Task requirements: In the records below, find every line that contains "indicator" and list it.

[Dataset entries]

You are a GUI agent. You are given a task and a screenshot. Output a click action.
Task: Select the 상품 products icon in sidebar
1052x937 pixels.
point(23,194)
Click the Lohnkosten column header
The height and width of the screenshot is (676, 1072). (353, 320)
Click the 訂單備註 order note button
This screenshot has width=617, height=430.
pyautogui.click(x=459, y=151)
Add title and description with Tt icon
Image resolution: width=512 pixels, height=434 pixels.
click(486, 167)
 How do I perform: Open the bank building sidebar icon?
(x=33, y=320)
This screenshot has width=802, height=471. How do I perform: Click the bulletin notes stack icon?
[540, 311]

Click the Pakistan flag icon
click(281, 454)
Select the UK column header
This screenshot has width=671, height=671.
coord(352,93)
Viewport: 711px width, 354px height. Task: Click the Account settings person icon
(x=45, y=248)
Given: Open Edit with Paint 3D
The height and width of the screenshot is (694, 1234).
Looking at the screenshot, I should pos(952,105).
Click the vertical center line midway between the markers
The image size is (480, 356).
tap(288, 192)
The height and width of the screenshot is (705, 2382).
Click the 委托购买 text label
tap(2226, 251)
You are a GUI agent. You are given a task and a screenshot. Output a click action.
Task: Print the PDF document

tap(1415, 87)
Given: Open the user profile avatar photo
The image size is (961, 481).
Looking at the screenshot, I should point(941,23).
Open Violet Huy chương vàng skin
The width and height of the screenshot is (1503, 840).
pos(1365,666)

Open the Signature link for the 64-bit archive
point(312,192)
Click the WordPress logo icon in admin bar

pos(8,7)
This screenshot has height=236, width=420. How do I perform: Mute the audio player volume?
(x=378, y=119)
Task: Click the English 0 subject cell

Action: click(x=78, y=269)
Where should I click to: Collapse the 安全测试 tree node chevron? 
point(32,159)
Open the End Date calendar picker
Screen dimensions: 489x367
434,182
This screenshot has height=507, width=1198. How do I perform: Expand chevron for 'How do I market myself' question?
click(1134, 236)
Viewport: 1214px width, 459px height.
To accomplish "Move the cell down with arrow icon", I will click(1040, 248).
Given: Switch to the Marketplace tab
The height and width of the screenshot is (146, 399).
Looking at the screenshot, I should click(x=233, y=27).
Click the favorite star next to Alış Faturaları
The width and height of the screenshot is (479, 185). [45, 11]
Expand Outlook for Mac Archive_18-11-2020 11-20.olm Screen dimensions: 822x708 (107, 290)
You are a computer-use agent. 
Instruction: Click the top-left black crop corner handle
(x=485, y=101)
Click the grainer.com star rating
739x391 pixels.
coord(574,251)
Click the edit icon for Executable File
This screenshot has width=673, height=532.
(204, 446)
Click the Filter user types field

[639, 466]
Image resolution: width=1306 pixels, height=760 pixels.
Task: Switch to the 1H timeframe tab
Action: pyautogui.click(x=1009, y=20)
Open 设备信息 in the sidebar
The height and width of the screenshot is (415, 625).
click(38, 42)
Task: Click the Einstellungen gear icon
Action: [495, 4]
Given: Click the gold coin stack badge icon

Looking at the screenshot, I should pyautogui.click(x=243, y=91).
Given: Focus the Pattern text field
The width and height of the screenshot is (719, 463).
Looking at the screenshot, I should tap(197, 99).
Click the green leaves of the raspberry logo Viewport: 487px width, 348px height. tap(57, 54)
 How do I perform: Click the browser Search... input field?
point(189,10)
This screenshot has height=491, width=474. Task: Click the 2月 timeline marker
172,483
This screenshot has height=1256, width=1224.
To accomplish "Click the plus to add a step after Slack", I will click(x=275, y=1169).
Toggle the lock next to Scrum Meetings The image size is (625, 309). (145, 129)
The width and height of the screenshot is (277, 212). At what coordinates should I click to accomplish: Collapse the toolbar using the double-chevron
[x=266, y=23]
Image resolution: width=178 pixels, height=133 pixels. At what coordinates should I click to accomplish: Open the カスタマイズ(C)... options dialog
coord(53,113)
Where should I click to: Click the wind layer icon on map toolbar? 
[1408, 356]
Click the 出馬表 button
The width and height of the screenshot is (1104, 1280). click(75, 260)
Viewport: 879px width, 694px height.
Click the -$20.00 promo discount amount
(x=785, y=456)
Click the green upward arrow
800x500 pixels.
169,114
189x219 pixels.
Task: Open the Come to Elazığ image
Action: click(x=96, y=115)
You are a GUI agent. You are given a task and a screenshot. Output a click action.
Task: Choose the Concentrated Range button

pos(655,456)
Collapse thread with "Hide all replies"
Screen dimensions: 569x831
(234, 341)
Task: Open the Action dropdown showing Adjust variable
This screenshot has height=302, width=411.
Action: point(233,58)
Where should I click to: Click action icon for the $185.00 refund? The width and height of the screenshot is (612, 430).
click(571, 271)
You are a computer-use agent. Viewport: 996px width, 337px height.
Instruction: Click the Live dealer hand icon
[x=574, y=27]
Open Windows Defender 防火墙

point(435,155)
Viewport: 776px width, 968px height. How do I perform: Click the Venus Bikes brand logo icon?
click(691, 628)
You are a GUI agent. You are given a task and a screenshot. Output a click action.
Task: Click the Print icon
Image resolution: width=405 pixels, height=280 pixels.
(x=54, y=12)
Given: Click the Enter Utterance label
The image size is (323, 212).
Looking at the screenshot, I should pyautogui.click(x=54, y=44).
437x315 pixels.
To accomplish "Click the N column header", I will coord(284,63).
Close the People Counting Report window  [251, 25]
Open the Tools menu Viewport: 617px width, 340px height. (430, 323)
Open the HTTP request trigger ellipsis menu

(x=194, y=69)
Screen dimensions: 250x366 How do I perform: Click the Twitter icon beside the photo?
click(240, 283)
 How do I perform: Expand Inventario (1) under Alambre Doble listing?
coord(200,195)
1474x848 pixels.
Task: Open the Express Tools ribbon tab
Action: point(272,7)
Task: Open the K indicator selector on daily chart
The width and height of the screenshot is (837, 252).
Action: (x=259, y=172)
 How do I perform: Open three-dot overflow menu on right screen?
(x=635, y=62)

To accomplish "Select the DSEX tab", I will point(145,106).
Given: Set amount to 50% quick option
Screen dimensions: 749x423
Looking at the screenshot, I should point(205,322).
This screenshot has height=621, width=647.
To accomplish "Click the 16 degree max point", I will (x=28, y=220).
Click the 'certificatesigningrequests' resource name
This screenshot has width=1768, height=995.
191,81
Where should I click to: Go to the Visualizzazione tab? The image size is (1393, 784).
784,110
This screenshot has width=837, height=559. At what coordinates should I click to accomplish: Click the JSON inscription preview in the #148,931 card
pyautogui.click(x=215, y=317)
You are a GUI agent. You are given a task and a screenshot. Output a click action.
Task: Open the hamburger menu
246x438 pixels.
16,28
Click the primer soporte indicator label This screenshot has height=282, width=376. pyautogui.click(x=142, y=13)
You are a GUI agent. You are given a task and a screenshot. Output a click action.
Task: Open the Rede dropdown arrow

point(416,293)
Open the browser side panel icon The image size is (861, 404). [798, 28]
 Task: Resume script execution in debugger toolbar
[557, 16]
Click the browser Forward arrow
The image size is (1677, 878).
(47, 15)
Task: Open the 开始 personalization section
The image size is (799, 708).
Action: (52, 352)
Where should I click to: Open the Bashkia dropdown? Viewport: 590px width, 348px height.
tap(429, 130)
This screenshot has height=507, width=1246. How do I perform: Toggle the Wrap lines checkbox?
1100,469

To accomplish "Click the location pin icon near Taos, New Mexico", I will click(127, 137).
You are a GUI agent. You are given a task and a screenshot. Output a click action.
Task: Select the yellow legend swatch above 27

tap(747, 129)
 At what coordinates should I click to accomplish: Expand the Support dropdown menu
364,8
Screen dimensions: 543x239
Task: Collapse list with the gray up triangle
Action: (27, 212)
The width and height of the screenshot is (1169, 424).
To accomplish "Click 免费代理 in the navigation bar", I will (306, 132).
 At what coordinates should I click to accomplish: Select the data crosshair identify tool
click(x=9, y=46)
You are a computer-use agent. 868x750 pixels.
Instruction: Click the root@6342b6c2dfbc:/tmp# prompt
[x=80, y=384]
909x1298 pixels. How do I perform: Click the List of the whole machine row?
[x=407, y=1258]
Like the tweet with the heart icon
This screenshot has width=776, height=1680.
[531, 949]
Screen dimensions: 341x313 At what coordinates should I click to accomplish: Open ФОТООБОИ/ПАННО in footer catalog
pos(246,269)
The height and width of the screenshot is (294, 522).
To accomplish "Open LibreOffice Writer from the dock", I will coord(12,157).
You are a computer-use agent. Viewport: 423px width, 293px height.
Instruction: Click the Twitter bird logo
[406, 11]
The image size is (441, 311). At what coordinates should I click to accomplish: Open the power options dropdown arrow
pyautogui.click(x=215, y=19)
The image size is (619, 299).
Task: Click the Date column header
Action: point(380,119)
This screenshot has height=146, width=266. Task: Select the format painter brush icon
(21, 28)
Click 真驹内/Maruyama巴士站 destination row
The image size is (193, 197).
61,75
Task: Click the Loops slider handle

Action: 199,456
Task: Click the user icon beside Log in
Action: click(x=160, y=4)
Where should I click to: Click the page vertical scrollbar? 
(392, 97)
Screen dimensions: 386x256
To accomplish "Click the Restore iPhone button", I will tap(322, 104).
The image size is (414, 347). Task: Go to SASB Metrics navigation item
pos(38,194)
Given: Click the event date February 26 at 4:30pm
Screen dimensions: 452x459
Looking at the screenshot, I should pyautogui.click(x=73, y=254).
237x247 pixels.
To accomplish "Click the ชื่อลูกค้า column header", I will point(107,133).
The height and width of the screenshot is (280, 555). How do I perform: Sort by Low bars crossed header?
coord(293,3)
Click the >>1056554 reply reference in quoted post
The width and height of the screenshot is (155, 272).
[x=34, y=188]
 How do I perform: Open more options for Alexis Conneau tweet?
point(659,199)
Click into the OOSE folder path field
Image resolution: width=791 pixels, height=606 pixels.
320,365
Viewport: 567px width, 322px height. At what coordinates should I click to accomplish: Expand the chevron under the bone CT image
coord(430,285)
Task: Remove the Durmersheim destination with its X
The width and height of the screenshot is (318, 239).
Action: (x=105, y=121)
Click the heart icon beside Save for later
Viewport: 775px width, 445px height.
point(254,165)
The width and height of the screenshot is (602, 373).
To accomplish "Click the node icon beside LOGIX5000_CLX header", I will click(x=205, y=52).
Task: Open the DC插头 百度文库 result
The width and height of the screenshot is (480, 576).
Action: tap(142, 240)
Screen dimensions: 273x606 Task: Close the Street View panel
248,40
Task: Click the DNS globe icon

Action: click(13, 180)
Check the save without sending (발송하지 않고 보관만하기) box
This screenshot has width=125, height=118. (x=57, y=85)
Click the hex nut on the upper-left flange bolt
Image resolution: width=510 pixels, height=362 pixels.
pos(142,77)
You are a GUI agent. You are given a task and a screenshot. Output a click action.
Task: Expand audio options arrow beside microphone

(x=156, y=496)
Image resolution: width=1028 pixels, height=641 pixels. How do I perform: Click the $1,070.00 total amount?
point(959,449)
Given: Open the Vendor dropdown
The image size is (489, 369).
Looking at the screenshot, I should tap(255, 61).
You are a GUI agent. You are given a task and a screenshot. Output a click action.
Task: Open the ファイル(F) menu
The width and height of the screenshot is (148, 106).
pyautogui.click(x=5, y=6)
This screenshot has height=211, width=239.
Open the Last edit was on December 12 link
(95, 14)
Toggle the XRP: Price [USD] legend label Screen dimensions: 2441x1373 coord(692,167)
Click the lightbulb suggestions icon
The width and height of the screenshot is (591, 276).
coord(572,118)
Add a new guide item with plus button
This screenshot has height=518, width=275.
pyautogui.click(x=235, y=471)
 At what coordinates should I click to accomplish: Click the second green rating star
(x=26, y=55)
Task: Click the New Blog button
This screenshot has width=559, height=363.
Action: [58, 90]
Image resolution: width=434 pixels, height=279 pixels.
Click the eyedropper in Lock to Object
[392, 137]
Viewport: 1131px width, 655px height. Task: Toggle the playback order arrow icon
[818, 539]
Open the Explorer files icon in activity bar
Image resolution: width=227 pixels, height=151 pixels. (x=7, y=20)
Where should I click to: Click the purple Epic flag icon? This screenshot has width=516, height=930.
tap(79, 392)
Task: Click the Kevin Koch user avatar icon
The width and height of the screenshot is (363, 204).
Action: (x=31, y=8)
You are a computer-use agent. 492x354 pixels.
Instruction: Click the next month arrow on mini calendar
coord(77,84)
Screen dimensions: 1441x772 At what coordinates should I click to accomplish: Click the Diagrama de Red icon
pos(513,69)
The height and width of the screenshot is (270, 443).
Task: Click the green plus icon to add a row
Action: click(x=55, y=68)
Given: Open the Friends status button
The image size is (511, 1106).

Response box:
Task: Open the K indicator selector on daily chart
Click the primer soporte indicator label This screenshot has height=282, width=376. pyautogui.click(x=142, y=13)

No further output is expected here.